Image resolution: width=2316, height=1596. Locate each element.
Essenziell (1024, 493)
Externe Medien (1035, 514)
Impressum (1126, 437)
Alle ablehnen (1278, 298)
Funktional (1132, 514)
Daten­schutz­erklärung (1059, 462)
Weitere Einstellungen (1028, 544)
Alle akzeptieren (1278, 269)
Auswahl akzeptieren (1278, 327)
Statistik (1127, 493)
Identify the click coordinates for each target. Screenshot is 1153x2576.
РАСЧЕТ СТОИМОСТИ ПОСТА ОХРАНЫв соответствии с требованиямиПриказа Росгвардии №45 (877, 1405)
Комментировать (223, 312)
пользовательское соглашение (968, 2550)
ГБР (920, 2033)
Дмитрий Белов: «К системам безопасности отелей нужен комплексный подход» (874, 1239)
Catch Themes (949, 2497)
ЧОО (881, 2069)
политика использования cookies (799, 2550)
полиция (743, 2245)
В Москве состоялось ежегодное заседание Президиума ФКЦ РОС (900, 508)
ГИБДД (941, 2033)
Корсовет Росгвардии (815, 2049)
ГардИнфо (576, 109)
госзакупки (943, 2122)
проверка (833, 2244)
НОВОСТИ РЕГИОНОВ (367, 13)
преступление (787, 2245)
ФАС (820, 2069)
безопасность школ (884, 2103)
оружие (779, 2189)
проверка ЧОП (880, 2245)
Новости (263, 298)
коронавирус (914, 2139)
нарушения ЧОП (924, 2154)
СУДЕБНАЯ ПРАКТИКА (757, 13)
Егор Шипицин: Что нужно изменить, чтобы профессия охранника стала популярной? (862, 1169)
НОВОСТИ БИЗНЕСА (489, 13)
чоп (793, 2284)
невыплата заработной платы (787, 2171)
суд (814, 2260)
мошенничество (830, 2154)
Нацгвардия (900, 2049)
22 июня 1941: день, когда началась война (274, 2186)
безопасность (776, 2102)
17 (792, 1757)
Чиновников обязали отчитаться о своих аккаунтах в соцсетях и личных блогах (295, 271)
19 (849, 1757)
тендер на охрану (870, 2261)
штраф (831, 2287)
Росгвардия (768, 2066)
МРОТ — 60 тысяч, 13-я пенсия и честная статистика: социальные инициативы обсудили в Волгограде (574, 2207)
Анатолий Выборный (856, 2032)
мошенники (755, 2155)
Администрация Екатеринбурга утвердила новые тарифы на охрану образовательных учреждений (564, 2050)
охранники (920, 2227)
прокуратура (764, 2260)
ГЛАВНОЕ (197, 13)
○ ○ ○ ○
■ **Exercise instructions**
Search the data for "Росгвардии" and list every line in which it occurs.

■ **Answer area**
РАСЧЕТ СТОИМОСТИ ПОСТА ОХРАНЫв соответствии с требованиямиПриказа Росгвардии №45 (877, 1405)
Корсовет Росгвардии (815, 2049)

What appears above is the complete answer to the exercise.